С этой точки зрения Великий Инквизитор становится фигурой, типичной для эпохи. Его мышлением владеют два противоположных мотива, которые спорят друг с другом и в то же время обусловлива­ют друг друга. Как реалист (позитивист), он оставил позади дуализм добра и зла *; как человек, верящий в утопию, он тем крепче и отча­яннее придерживается этого дуализма. Наполовину он — аморалист, наполовину — гиперморалист; с одной стороны — циник, с дру­гой — мечтатель; здесь — свободен от всяких угрызений совести, там — связан в конечном счете с идеей добра. На практике он не боится никакой жестокости, никакой подлости, никакого обмана; в теории же он предан высочайшим идеалам. Действительность вос­питала его циником, прагматиком и стратегом; однако, исходя из сво­их намерений, он чувствует себя воплощением добра. В этой разор­ванности и двуличии мы узнаем основополагающую структуру «ре­алистических» Великих Теорий XIX века. Они повинуются стремлению компенсировать любое разрастание реализма (аморализ­ма) форсированием утопии и эрзац-морали, так, как будто было бы невыносимо столь увеличивать власть знания и знание власти, не оправдывая это «в высшей степени благими» целями. Речь Велико­го Инквизитора одновременно выдает нам тайну, откуда берутся эти в высшей степени благие цели, которые оправдывают все: из исто­рического будущего. В конце «истории» Землю будут населять «ты­сячи миллионов» счастливых детей — принужденные к счастью и приведенные в рай теми немногими, которые властвуют над нами. Однако туда ведет еще долгая дорога, по обочинам которой будут гореть бесчисленные костры для еретиков. Но так как цель считает­ся абсолютно правильной, никакая цена не кажется чересчур высо­кой для того, чтобы достигнуть этой цели. Если цель абсолютно бла­гая, то ее благость не потускнеет от отвратительных средств, к кото­рым придется прибегать по пути к ней. Здесь — тотальный инструментализм, там — утопия: это задает в результате форму но­вой, цинической традиции. При этом человеческим страданиям ука­зывается главное историческое направление; страдания становятся прямо-таки неотъемлемой функцией прогресса; страдания — это сознательно выбранная стратегия. Несомненно, страдания здесь при­знаются только как страдания, причиненные другим (инквизиция); сам стратег страдает только от необходимости сознательно лгать.

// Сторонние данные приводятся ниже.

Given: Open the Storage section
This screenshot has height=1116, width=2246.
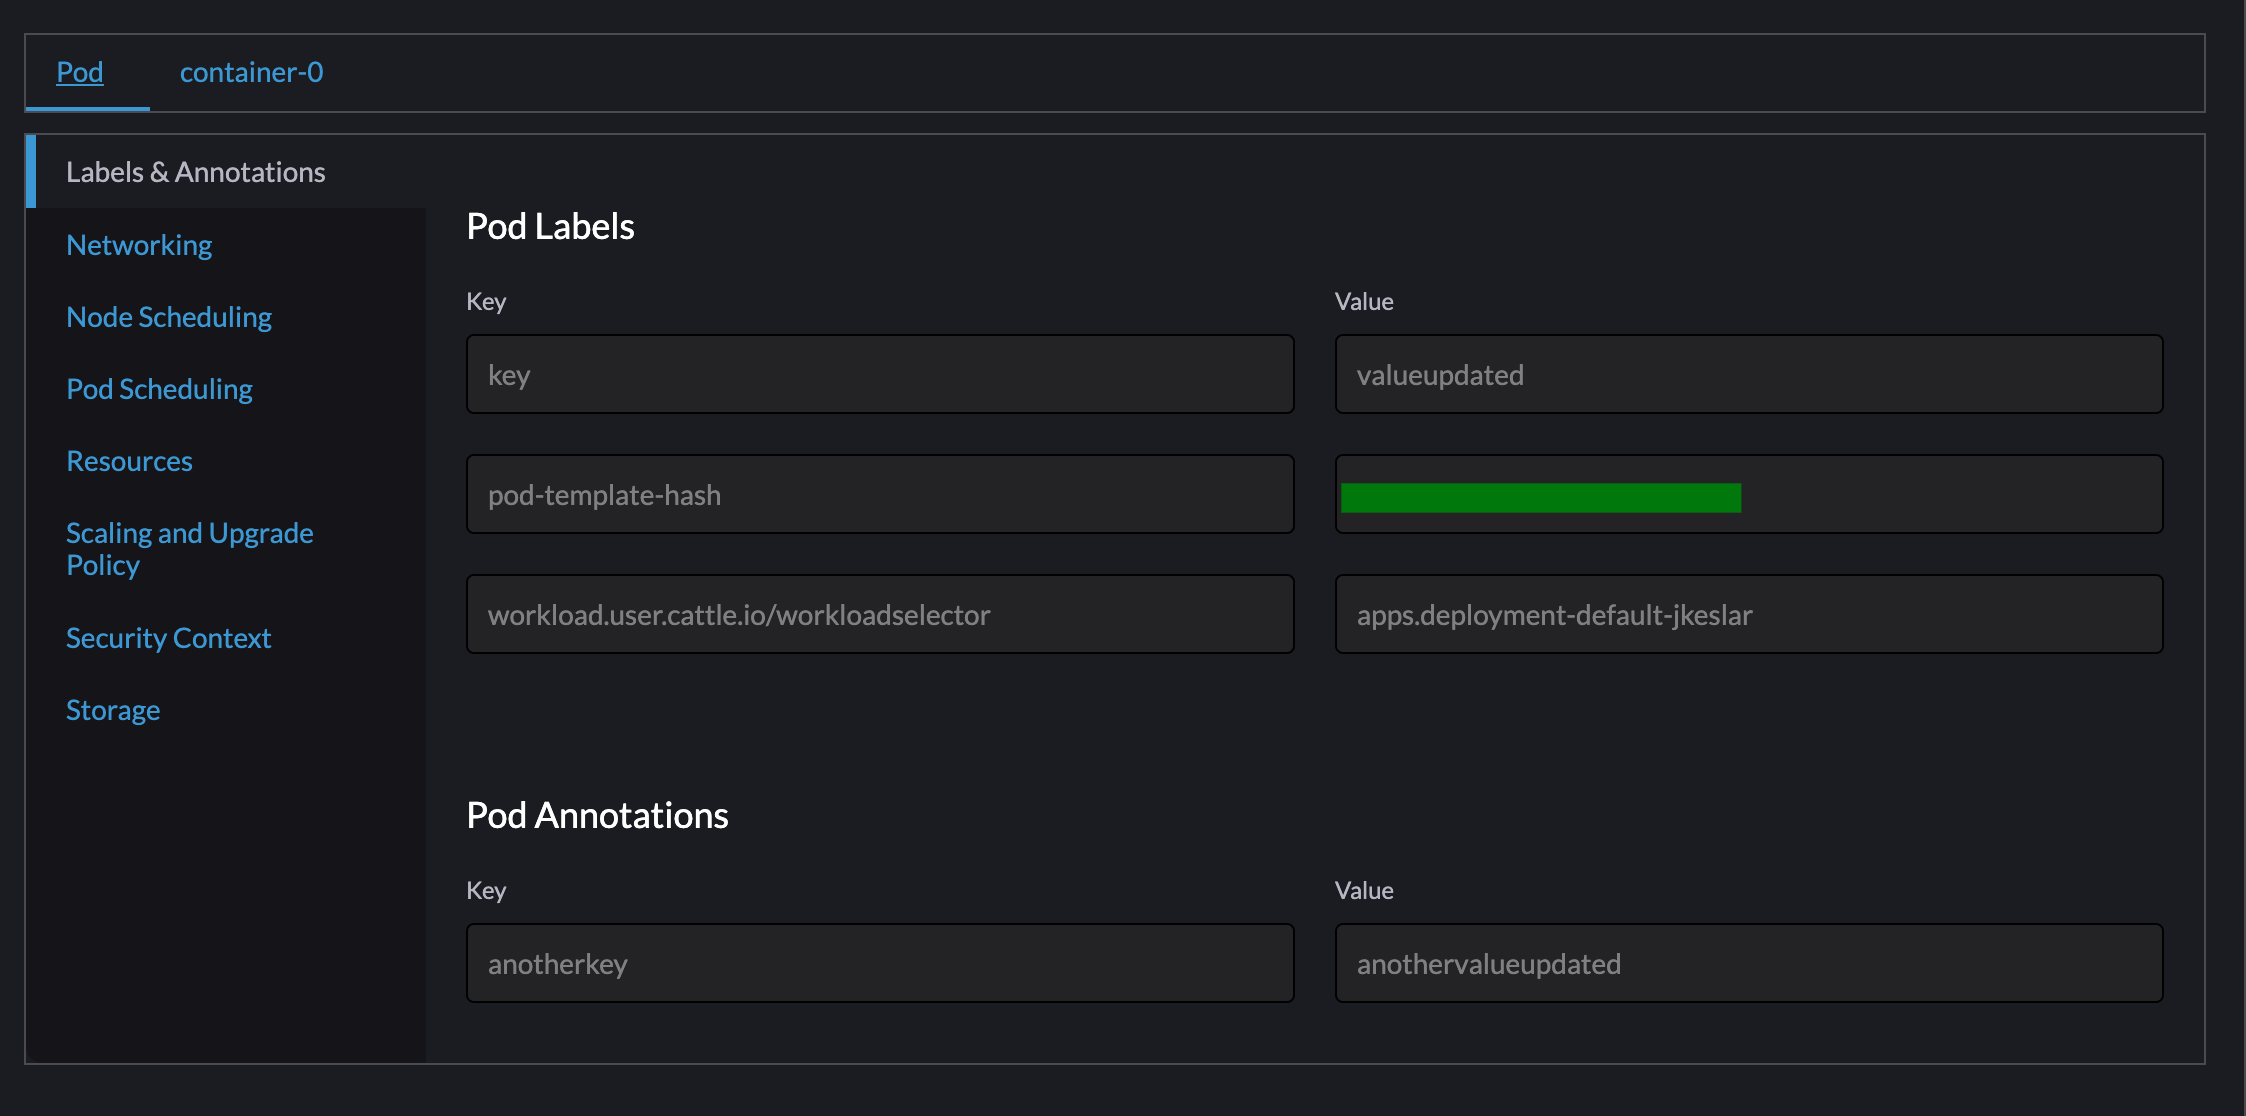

Теперь ясно, что представляет собой наш Великий Инквизитор; он, на самом деле, буржуазный философ, занятый философией ис­тории,— философ русско-православного профиля, трагически пере­крашенный в черный цвет тайный гегельянец. Если бы кому-то очень захотелось намалевать на стене черта, ему следовало только предста­вить, что вышло бы, если русский политик типа Великого Инквизи­тора взял бы на вооружение самую мощную и самую «реалистичес­кую» философию истории в XIX веке — марксизм. Но нет никакой нужды малевать черта на стене. Ведь соединение Великой Инкви­зиции и марксизма состоялось, и нам нужно только перелистать восточноевропейскую историю этого столетия, чтобы натолкнуться в ней по меньшей мере на два «гермафродических», объединявших в себе противоположные начала типа, настолько крупных, что они ока­зались способны выжить: «марксиста—Великого Инквизитора» и «утописта—Великого Циника». Вопрос не в том, произошло это с необходимостью или по недоразумению. В историческом отношении соединения марксистской идеологии и Великой Инквисиции уже не отменишь и не устранишь, даже если и можно привести веские аргу­менты для доказательства того, что русификация марксизма пред­ставляет собой подлинный курьез, а именно продемонстрировать авантюристически-нелегитимное извращение теории освобождения, превратившее ее в инструмент жесточайшего угнетения. Этот про­цесс может быть понят только исходя из перевернутой цинической оптики Великого Инквизитора, образ которого создал Достоевский. Только она дает логически ясный образец для толкования этого фе­номена: тот, кто желает властвовать, использует истину, чтобы лгать. Тот, кто именем истины — а марксизм неоспоримо обладает силь­ными моментами истины — обманывает массы, не рискует встре­тить опровержение, по крайней мере в области теории. Однако точ­но так же, как Великий Инквизитор, современные властители дол­жны были бы сказать вернувшемуся Марксу: мы больше не допустим тебя к себе; мы будем ссылаться на тебя при одном непременном условии — что ты «никогда, никогда» больше не вернешься! Ведь кто бы ни пришел — «Он» сам или только его «подобие»,— все равно это будет нарушитель спокойствия, подрывающий устои, тот, кто мешает, а мы слишком хорошо знаем, что бывает с такими.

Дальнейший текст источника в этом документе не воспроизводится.